--- Data for this task Enclosed Below ---
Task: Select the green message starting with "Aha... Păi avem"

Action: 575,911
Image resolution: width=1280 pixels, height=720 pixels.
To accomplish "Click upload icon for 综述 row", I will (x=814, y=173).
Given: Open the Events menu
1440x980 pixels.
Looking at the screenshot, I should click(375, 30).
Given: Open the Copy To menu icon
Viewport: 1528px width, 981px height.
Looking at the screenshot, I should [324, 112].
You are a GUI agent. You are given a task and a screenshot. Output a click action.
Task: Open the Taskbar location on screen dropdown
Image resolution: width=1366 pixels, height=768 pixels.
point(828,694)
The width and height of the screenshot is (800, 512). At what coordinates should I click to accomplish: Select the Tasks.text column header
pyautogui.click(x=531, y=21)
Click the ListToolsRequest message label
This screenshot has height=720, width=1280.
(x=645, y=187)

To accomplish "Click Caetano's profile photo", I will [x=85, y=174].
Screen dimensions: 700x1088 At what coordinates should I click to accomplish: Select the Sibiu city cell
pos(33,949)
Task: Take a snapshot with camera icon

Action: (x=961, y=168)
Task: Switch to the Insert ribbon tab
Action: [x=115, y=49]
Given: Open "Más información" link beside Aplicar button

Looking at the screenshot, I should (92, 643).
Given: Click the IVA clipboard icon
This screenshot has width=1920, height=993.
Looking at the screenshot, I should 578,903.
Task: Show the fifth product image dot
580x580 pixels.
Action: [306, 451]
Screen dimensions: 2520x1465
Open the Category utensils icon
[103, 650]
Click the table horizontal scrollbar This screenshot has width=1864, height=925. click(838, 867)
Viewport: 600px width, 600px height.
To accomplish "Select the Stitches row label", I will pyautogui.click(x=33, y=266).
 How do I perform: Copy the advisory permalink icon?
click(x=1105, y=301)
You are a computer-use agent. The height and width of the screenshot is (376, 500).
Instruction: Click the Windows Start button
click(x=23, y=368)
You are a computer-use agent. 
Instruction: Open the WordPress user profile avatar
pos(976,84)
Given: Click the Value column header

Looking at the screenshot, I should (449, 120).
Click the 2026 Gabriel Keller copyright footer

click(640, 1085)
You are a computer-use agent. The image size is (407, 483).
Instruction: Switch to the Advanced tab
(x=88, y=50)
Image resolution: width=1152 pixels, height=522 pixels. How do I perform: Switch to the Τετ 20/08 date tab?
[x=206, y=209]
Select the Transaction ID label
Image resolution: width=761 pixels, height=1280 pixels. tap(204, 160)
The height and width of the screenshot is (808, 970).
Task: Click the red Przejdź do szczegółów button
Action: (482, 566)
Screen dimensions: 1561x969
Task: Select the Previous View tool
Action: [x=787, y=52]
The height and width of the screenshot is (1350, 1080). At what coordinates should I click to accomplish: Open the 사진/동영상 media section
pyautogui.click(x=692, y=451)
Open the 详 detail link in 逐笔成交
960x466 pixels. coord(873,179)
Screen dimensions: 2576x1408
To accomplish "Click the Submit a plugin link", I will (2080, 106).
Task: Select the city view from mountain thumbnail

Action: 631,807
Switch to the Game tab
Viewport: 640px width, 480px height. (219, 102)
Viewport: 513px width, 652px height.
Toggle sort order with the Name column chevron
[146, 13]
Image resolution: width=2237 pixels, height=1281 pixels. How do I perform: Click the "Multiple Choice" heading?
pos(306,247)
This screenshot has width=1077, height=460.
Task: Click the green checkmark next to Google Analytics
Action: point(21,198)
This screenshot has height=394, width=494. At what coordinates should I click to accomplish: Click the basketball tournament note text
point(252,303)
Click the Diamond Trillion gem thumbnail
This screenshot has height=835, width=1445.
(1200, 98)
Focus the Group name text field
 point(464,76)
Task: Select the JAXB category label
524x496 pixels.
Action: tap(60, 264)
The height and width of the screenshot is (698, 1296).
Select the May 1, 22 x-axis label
--- End of Enclosed Data for this task ---
* [Task]: Here the job is to restate all of the data word for word.

* [Exercise response]:
Task: Select the green message starting with "Aha... Păi avem"

Action: 575,911
Image resolution: width=1280 pixels, height=720 pixels.
To accomplish "Click upload icon for 综述 row", I will (x=814, y=173).
Given: Open the Events menu
1440x980 pixels.
Looking at the screenshot, I should click(375, 30).
Given: Open the Copy To menu icon
Viewport: 1528px width, 981px height.
Looking at the screenshot, I should [324, 112].
You are a GUI agent. You are given a task and a screenshot. Output a click action.
Task: Open the Taskbar location on screen dropdown
Image resolution: width=1366 pixels, height=768 pixels.
point(828,694)
The width and height of the screenshot is (800, 512). At what coordinates should I click to accomplish: Select the Tasks.text column header
pyautogui.click(x=531, y=21)
Click the ListToolsRequest message label
This screenshot has height=720, width=1280.
(x=645, y=187)

To accomplish "Click Caetano's profile photo", I will [x=85, y=174].
Screen dimensions: 700x1088 At what coordinates should I click to accomplish: Select the Sibiu city cell
pos(33,949)
Task: Take a snapshot with camera icon

Action: (x=961, y=168)
Task: Switch to the Insert ribbon tab
Action: [x=115, y=49]
Given: Open "Más información" link beside Aplicar button

Looking at the screenshot, I should (92, 643).
Given: Click the IVA clipboard icon
This screenshot has width=1920, height=993.
Looking at the screenshot, I should 578,903.
Task: Show the fifth product image dot
580x580 pixels.
Action: [306, 451]
Screen dimensions: 2520x1465
Open the Category utensils icon
[103, 650]
Click the table horizontal scrollbar This screenshot has width=1864, height=925. click(838, 867)
Viewport: 600px width, 600px height.
To accomplish "Select the Stitches row label", I will pyautogui.click(x=33, y=266).
 How do I perform: Copy the advisory permalink icon?
click(x=1105, y=301)
You are a computer-use agent. The height and width of the screenshot is (376, 500).
Instruction: Click the Windows Start button
click(x=23, y=368)
You are a computer-use agent. 
Instruction: Open the WordPress user profile avatar
pos(976,84)
Given: Click the Value column header

Looking at the screenshot, I should (449, 120).
Click the 2026 Gabriel Keller copyright footer

click(640, 1085)
You are a computer-use agent. The image size is (407, 483).
Instruction: Switch to the Advanced tab
(x=88, y=50)
Image resolution: width=1152 pixels, height=522 pixels. How do I perform: Switch to the Τετ 20/08 date tab?
[x=206, y=209]
Select the Transaction ID label
Image resolution: width=761 pixels, height=1280 pixels. tap(204, 160)
The height and width of the screenshot is (808, 970).
Task: Click the red Przejdź do szczegółów button
Action: (482, 566)
Screen dimensions: 1561x969
Task: Select the Previous View tool
Action: [x=787, y=52]
The height and width of the screenshot is (1350, 1080). At what coordinates should I click to accomplish: Open the 사진/동영상 media section
pyautogui.click(x=692, y=451)
Open the 详 detail link in 逐笔成交
960x466 pixels. coord(873,179)
Screen dimensions: 2576x1408
To accomplish "Click the Submit a plugin link", I will (2080, 106).
Task: Select the city view from mountain thumbnail

Action: 631,807
Switch to the Game tab
Viewport: 640px width, 480px height. (219, 102)
Viewport: 513px width, 652px height.
Toggle sort order with the Name column chevron
[146, 13]
Image resolution: width=2237 pixels, height=1281 pixels. How do I perform: Click the "Multiple Choice" heading?
pos(306,247)
This screenshot has width=1077, height=460.
Task: Click the green checkmark next to Google Analytics
Action: point(21,198)
This screenshot has height=394, width=494. At what coordinates should I click to accomplish: Click the basketball tournament note text
point(252,303)
Click the Diamond Trillion gem thumbnail
This screenshot has height=835, width=1445.
(1200, 98)
Focus the Group name text field
 point(464,76)
Task: Select the JAXB category label
524x496 pixels.
Action: tap(60, 264)
The height and width of the screenshot is (698, 1296).
Select the May 1, 22 x-axis label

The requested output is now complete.